Requirements:
[1] According to the mailing list post, after how long should the mount "hang" return?
[2] Using the mailing list post, explain why connect() is given a full opportunity during initialization before transport states are set.

Provided text:
——

[Gluster-users] The continuing story ...

Mark Mielke mark at mark.mielke.cc
Fri Sep 18 14:31:06 UTC 2009


On 09/18/2009 04:14 AM, Anand Avati wrote:
>>
>> Is this during runtime or during mount time? For me, it can happen at mount
>> time when I reboot all servers at the same time. Once I kill -9 the 'mount'
>> process, umount the mount point, and then remount, the freeze clears. Still,
>> having to do this in the first place is bothersome.
>>      
> The "hang" you see at mount time when all servers are down is actually
> the delay for a tcp connect() to succeed. During the initialization
> connect() is given a full opportunity before transport states are set,
> so that operations on the mountpoint immediately following a mount do
> not fail unnecessarily. So your mount "hang" is supposed to return
> after 3mins (the default tcp connect time). If the server machine is
> up or if the machines are in the same network (where a "Host not
> reachable" error is received much earlier) then the hang should not be
> observed. Can you confirm that your hang is actually the delay matched
> in this description? We are figuring out the best way to cut this
> delay.

——

Entries provided:
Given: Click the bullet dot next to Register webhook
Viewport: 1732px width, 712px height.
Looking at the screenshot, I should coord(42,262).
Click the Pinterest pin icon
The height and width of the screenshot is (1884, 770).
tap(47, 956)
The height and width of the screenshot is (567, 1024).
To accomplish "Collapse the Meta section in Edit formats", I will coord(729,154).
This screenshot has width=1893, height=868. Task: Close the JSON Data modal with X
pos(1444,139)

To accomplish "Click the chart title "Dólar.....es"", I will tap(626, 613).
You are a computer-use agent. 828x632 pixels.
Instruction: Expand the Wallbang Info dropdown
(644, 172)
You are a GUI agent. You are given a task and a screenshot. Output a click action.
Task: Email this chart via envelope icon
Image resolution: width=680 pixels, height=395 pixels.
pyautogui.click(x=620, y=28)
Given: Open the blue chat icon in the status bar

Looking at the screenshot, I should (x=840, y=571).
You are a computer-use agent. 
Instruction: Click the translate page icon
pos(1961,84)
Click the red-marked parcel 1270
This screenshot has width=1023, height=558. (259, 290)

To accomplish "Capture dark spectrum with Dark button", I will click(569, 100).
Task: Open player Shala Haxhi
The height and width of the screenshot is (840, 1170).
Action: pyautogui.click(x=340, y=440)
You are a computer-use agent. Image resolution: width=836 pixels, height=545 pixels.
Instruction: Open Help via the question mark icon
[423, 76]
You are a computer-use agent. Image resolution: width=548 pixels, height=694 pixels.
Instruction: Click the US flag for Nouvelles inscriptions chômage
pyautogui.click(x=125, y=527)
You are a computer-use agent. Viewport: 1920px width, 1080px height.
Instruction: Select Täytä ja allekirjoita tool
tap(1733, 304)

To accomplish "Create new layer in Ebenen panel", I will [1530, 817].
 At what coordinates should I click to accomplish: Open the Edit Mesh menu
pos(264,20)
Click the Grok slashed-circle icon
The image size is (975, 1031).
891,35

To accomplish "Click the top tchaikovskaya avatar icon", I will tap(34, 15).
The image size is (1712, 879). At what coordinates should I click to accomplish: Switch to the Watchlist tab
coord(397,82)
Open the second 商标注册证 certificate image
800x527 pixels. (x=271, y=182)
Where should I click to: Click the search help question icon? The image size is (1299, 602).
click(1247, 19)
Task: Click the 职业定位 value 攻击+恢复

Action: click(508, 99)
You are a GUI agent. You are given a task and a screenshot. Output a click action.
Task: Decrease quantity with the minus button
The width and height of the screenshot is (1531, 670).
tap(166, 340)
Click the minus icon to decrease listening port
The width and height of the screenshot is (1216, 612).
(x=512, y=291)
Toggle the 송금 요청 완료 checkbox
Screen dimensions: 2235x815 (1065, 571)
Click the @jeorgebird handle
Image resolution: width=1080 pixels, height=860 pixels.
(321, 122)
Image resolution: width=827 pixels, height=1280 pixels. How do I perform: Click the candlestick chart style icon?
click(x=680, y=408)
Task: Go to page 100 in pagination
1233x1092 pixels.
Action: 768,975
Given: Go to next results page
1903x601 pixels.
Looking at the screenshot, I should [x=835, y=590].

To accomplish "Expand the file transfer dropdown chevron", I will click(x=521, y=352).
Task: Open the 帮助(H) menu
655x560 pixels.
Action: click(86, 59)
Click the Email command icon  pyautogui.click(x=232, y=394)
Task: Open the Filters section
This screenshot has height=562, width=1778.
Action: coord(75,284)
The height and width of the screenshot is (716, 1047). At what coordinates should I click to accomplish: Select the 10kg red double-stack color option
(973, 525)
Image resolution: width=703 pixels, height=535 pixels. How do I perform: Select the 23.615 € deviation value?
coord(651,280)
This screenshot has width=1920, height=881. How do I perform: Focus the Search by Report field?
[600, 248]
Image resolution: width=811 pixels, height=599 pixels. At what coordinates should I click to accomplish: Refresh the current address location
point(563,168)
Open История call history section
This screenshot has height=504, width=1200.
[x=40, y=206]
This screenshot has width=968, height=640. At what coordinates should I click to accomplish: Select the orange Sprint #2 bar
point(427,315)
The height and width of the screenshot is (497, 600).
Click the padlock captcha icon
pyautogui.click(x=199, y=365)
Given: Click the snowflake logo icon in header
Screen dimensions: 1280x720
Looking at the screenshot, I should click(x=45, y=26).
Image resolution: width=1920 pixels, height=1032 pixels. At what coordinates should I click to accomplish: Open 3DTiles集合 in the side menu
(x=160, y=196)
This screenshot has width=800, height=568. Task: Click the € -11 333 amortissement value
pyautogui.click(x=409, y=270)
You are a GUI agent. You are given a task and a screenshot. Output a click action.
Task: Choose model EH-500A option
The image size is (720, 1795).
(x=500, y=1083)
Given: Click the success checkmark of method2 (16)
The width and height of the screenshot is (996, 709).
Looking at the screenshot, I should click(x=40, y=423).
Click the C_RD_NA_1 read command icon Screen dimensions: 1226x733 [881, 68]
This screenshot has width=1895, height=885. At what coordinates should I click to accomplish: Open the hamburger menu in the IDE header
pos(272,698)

——

Answer set:
[1] It should return after 3 minutes, the default TCP connect time.

[2] It is given that chance so that operations on the mountpoint right after a mount do not fail unnecessarily.